The alternative model, of isolation by distance, assumes that space (conceived as a two-dimensional surface in the case of terrestrial organisms) is more or less evenly peopled by individuals whose ancestry and genetic constitution vary according to their position on the surface. The difficulty with this model when applied to humans is the obvious clustering of people in cities, towns and villages. In addition, genes and surnames are discrete entities with all-or-nothing occurrence. Since any point in space can have only one individual at it, the probabilities of occurrences at each point have to be calculated from other occurrences not at that point but considered relevant because of their spatial relationship to it.
Human migration has been studied from many points of view. In using a surname model to study its effects, however, one is concerned with migration from a single angle: as the mechanism that redistributes genes geographically. Human migration draws pedigree lines on maps. The pattern of such lines depicts an aspect of human population structure of signficance to population genetics: it is the obverse of inbreeding. Such mapping of pedigree lines can be used to help explain distributions of human genetic polymorphisms and even, perhaps, to predict future redistributions – or, more exactly, to describe the conditions that would lead to alternative outcomes. Human genes cannot move except by the movements of people who carry them. At least that was true before the invention of artificial insemination. Therefore, historically, human migration accounted for all the movement of genes.
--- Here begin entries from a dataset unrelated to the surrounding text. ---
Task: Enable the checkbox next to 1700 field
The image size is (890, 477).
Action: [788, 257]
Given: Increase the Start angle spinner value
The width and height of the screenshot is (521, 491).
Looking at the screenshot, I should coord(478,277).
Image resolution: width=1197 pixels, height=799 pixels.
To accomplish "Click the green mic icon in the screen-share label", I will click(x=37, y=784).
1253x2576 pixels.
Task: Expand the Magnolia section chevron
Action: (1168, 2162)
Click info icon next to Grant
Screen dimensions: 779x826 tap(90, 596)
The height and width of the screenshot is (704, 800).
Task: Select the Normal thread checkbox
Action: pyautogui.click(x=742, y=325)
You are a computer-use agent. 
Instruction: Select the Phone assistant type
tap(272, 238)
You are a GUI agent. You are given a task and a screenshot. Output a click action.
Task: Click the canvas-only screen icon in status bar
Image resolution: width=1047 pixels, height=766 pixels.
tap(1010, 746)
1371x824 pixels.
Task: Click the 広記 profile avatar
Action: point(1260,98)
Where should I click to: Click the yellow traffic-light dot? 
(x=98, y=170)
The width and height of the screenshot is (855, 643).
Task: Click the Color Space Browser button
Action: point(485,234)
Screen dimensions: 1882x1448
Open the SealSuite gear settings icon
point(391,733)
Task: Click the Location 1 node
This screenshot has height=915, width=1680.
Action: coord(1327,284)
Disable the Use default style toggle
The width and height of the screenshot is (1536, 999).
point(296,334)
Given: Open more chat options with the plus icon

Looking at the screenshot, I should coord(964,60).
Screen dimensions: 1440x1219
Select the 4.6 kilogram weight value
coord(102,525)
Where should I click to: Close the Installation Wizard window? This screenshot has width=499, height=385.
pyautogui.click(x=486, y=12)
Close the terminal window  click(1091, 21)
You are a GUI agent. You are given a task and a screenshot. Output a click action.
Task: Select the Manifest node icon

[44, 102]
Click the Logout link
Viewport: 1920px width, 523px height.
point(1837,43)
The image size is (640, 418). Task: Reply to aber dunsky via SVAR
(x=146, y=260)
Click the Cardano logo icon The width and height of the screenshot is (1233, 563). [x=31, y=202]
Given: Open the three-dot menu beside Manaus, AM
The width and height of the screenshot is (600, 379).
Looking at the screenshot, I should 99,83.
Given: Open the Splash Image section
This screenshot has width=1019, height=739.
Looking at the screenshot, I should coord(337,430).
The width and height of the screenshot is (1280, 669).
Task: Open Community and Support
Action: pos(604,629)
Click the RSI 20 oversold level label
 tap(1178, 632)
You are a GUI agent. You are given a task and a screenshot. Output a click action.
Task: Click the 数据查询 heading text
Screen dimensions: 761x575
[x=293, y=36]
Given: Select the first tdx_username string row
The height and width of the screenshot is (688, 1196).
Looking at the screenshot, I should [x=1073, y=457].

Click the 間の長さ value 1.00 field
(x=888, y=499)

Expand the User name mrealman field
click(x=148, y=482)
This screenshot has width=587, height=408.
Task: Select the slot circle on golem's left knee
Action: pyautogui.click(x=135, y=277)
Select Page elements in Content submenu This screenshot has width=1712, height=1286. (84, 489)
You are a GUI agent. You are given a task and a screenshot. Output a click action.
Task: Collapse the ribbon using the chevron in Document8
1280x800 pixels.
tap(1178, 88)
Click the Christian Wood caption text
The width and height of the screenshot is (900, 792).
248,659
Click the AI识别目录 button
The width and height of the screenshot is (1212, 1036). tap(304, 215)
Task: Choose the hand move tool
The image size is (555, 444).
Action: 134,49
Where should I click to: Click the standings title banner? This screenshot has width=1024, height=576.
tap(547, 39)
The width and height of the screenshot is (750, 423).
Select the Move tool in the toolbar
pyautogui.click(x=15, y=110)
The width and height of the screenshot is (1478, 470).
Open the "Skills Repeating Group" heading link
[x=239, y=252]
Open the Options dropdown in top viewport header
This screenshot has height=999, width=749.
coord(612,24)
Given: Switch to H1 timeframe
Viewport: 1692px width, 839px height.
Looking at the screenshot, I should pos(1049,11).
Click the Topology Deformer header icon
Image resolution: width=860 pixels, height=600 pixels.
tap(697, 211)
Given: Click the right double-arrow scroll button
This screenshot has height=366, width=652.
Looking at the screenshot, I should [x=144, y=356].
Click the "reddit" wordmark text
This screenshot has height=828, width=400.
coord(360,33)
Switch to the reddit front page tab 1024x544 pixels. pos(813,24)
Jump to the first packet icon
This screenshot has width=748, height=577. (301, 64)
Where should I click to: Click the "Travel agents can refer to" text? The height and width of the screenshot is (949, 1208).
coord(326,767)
Gene movement may be seen in the distances from birthplaces of parents to the birthplaces of their children. A certain amount of tracing of individual pedigrees has been done by geneticists and others. Such studies inevitably have a geographic aspect. Pedigrees, however, are not representative of the population as a whole: they are more likely to be complete with respect to higher social classes, successful and noteworthy individuals and patients with hereditary diseases. Male ancestors are usually easier to identify and trace than female ones, so the male line is usually more complete than female and mixed lines in pedigrees.